# TAREA ESCRITA A
Según el texto sobre la negociación en Chad, ¿dónde había cursado estudios el jefe de los rebeldes?
# TAREA ESCRITA B
Reproduce del texto sobre la negociación en Chad el tramo que va desde "Pierre Abelin, a" hasta "las autoridades chadianas.".
### BLOQUE DE TEXTO ###
Pierre Abelin, a quien acompañé a Chad antes del asesinato de Tombalbaye y que había intercedido ante éste para que liberara a los presos políticos reclamados por Habré sin conseguirlo, estaba en aquel momento profundamente perturbado. La elección de Galopin, que él había aceptado, había demostrado ser catastrófica. Uno de sus colaboradores allegados, Puissant, que se había reunido en varias ocasiones con Habré sin lograr convencerlo de que renunciara a algunas de sus exigencias, había perdido su credibilidad. Además, había animado a Pierre Claustre a mediar entre Habré y unos traficantes de armas para transformar el rescate pagado por los alemanes en ametralladoras, con los que el desconsolado marido se embarcó así en una aventura rocambolesca que debía mantenerse en absoluto secreto ante las autoridades chadianas.
Fue entonces cuando le propuse a mi ministro que me confiara retomar la negociación. Para informarme acerca del Tibesti y de las etnias que lo integran, leí el notable libro de Chapelle sobre los tubus, la tribu de Habré o, mejor dicho, de su álter ego, Goukouni, hijo del último jefe religioso de la tribu, puesto que Habré era en realidad gorano, cosa que en cierta medida disminuía su autoridad ante los rebeldes y lo obligaba a ser más exigente con Francia.
Pierre Abelin, que me consideraba un verdadero diplomático, aceptó mi oferta y me preparé para aquella nueva misión. Me tendría ocupado entre mayo y agosto de 1975, meses durante los cuales también había que llevar a cabo el informe Abelin, que debía abrir nuevas perspectivas a la cooperación franco-africana. Mis viajes a Yamena y a Bardaï fueron tan breves como era posible e incluso más furtivos que mis contactos con Pierre Claustre, cuya actividad clandestina adiviné más que conocerla. Me informé asimismo acerca de la personalidad del jefe de los rebeldes. El que se convertiría en 1979 en presidente de Chad había cursado estudios en Argel y en Francia. En su época de estudiante en París tuvo como profesor a Georges Vedel, uno de los pilares del Club Jean Moulin. Éste me prometió aprovechar una entrevista en Radio-France acerca del caso Claustre para elogiar al nuevo negociador, presentándome como creíble e influyente. Confiábamos en que Habré escuchara la radio aquella noche.
Al llegar a Yamena, me presenté al general Malloum. Mis instrucciones eran claras: obtener la liberación de Françoise Claustre a cambio de cuatro millones de francos y víveres y equipamientos varios destinados a las poblaciones bajo control de las fuerzas armadas del Norte. Quedaba la exigencia inaceptable de Habré: armas. Eso, por supuesto, quedaba absolutamente descartado.
### DATOS PROPORCIONADOS ###
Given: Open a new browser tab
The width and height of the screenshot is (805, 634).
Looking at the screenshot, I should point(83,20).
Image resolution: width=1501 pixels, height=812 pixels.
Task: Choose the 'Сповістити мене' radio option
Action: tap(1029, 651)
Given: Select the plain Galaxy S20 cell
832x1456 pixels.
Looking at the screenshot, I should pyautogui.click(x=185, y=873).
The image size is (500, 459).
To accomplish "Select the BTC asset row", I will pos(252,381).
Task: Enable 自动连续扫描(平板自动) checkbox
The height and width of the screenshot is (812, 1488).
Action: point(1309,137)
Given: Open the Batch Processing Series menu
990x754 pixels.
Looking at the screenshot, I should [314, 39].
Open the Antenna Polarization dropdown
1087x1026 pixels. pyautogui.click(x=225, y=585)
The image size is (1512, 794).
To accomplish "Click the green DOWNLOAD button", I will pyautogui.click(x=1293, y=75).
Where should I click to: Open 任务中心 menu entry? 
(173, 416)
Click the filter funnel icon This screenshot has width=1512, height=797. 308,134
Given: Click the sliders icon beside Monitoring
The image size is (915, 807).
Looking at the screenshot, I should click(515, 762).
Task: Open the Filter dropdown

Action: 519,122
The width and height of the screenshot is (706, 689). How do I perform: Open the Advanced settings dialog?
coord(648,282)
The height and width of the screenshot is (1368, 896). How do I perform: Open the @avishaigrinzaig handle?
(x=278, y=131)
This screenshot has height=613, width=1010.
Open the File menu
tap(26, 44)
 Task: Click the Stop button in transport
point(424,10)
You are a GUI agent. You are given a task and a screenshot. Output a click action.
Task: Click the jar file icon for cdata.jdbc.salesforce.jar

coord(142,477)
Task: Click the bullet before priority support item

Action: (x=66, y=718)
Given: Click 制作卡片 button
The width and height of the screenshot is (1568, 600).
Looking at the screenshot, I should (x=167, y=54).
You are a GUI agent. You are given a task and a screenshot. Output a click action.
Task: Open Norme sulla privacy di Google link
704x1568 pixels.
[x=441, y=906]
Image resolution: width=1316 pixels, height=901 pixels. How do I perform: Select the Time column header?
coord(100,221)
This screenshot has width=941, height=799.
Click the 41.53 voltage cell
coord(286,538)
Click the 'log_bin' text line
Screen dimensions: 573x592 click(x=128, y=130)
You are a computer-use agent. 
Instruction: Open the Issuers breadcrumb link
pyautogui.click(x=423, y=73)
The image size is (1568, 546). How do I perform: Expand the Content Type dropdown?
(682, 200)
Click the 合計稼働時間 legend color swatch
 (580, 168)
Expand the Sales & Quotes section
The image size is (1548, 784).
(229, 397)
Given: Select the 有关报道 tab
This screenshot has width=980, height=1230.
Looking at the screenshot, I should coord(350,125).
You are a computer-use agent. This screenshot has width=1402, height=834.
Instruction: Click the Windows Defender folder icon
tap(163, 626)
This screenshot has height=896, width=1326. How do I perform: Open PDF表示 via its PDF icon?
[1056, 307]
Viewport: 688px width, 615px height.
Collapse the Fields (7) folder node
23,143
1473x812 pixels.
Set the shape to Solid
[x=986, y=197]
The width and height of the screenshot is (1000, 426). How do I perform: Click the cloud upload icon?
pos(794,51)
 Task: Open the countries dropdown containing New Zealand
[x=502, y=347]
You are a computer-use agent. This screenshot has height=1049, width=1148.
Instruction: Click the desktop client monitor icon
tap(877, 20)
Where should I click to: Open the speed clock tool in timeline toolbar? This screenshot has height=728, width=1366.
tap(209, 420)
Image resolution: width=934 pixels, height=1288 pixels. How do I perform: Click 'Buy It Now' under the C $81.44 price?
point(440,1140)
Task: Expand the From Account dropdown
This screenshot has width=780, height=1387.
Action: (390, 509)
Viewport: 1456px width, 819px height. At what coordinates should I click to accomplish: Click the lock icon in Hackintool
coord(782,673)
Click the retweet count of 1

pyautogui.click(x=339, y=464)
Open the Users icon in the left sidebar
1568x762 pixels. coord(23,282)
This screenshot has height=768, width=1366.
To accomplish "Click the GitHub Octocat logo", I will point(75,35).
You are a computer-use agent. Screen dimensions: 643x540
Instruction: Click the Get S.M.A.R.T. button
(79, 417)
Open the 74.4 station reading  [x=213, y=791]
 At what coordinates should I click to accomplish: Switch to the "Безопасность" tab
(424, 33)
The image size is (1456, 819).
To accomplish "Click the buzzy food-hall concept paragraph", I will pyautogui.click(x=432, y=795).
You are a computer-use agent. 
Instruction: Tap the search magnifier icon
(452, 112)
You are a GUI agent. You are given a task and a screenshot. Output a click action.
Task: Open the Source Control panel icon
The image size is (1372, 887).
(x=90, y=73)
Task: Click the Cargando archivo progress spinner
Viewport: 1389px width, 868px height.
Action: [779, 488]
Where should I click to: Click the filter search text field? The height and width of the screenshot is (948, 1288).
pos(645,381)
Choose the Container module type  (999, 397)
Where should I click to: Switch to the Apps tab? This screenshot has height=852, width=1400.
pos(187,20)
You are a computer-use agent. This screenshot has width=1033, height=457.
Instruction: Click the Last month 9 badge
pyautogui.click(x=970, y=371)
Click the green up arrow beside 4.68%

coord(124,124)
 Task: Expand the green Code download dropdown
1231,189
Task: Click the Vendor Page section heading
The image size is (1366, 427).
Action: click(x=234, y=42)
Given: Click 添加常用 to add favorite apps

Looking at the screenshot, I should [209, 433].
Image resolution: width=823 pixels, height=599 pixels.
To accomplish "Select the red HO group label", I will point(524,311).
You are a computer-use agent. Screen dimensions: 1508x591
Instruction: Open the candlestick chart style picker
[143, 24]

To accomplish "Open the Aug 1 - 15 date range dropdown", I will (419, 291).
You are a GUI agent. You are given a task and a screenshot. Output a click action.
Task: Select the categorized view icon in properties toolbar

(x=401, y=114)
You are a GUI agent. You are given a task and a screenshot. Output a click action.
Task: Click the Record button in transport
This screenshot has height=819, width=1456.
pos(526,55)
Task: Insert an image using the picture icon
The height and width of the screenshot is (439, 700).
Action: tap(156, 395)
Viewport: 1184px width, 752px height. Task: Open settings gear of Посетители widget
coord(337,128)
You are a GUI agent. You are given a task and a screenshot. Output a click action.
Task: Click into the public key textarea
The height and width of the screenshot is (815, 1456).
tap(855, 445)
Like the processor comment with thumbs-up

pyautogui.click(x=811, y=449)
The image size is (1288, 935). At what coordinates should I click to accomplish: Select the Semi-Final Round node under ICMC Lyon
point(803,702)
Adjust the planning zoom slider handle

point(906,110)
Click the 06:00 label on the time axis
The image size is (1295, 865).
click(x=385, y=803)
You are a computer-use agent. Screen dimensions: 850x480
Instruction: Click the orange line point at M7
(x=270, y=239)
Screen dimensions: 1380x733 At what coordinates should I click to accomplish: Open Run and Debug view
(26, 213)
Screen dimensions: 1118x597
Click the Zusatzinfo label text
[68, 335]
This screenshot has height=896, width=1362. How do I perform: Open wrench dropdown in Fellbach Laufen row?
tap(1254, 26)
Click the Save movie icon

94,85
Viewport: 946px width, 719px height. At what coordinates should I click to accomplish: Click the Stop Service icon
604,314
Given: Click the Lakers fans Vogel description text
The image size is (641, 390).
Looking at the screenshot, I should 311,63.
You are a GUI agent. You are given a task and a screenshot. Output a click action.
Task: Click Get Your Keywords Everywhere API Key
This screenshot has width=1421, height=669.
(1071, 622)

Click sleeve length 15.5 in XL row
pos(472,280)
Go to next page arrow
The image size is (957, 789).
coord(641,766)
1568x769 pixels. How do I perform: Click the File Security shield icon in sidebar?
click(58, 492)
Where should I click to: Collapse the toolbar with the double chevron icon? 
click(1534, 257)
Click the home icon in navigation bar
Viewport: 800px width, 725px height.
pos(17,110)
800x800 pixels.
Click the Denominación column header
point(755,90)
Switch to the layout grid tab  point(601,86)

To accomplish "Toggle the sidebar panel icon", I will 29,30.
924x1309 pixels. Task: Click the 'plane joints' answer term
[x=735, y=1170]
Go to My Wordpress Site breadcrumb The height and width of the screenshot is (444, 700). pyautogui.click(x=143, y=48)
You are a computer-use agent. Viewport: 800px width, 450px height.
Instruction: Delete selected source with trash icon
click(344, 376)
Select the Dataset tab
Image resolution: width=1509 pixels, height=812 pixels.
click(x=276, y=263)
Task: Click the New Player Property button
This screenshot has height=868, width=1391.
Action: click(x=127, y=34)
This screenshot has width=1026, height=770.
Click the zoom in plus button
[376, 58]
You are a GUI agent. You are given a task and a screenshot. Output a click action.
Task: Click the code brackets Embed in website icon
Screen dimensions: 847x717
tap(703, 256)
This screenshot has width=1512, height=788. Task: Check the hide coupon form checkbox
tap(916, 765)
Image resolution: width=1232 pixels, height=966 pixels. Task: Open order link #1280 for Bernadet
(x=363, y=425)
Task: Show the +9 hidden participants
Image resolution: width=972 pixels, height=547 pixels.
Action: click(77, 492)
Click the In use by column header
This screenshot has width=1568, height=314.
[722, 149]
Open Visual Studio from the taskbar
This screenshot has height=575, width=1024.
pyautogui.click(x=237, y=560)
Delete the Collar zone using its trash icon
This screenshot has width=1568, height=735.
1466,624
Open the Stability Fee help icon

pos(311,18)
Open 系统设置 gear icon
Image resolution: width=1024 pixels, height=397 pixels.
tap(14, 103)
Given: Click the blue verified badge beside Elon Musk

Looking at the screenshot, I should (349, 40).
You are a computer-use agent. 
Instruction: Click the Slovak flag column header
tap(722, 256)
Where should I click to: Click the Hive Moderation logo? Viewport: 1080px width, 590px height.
###
# RESPUESTA ESCRITA A
En Argel y en Francia.

# RESPUESTA ESCRITA B
Pierre Abelin, a quien acompañé a Chad antes del asesinato de Tombalbaye y que había intercedido ante éste para que liberara a los presos políticos reclamados por Habré sin conseguirlo, estaba en aquel momento profundamente perturbado. La elección de Galopin, que él había aceptado, había demostrado ser catastrófica. Uno de sus colaboradores allegados, Puissant, que se había reunido en varias ocasiones con Habré sin lograr convencerlo de que renunciara a algunas de sus exigencias, había perdido su credibilidad. Además, había animado a Pierre Claustre a mediar entre Habré y unos traficantes de armas para transformar el rescate pagado por los alemanes en ametralladoras, con los que el desconsolado marido se embarcó así en una aventura rocambolesca que debía mantenerse en absoluto secreto ante las autoridades chadianas.